Conceived in the soul of a visionary emperor, St. Petersburg is Russia's adopted child. With its strict geometric lines and perfectly planned architecture, so unlike the Russian cities that came before it, St. Petersburg is almost too European to be Russian. And yet it's too Russian to be European. The city is a powerful combination of both East and West, springing from the will and passion of its founder, Tsar Peter the Great (1672-1725), to guide a resistant Russia into the greater fold of Europe, and consequently into the mainstream of history. That he accomplished, and more.

"The most abstract and intentional city on earth"—to quote Fyodor Dostoyevsky—became the birthplace of Russian literature, the setting for Dostoyevsky's Crime and Punishment and Pushkin's Eugene Onegin. From here, Tchaikovsky, Rachmaninov, Prokofiev, and Rimsky-Korsakov went forth to conquer the world of the senses with unmistakably Russian music. It was in St. Petersburg that Petipa invented—and Pavlova, Nijinsky, and Ulanova perfected—the ballet, the most aristocratic of dance forms. Later, at the start of the 20th century, Diaghilev enthralled the Western world with the performances of his Ballets Russes. Great architects were summoned to the city by 18th-century empresses to build palaces of marble, malachite, and gold. A century later it was here that Fabergé craftsmen created those priceless objects of beauty that have crowned the collections of royalty and billionaires ever since.

- **SUPPLIED INFORMATION**:

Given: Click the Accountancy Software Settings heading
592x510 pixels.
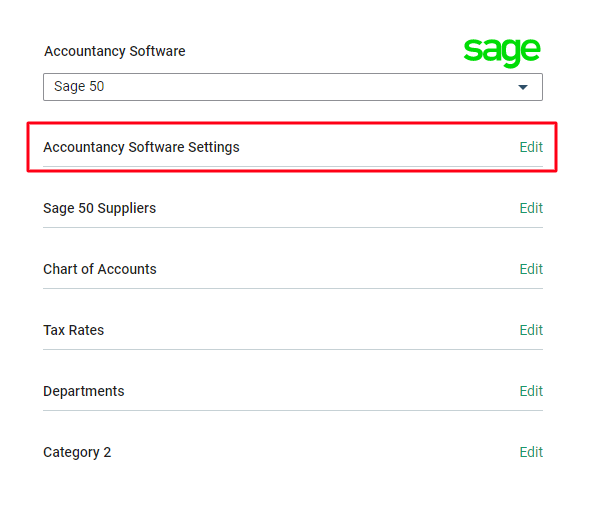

- **WHAT IS ASKED**:
(a) List the materials that the St. Petersburg passage says the 18th-century palaces were built of.
(b) Set down the part of the St. Petersburg passage starting at "Conceived in the" and ending at "accomplished, and more.", with no changes.
(c) Based on the St. Petersburg passage, decide whether each statement agrees with it. (i) Peter the Great lived from 1672 to 1725. (ii) Diaghilev's Ballets Russes enthralled the Western world at the start of the 19th century. (iii) The architects who built the palaces were summoned to the city by 18th-century empresses.

- **PER-TASK OUTPUTS**:
(a) marble, malachite, gold

(b)
Conceived in the soul of a visionary emperor, St. Petersburg is Russia's adopted child. With its strict geometric lines and perfectly planned architecture, so unlike the Russian cities that came before it, St. Petersburg is almost too European to be Russian. And yet it's too Russian to be European. The city is a powerful combination of both East and West, springing from the will and passion of its founder, Tsar Peter the Great (1672-1725), to guide a resistant Russia into the greater fold of Europe, and consequently into the mainstream of history. That he accomplished, and more.

(c)
(i) Yes: "Tsar Peter the Great (1672-1725)"
(ii) No: "Later, at the start of the 20th century, Diaghilev enthralled the Western world with the performances of his Ballets Russes."
(iii) Yes: "Great architects were summoned to the city by 18th-century empresses"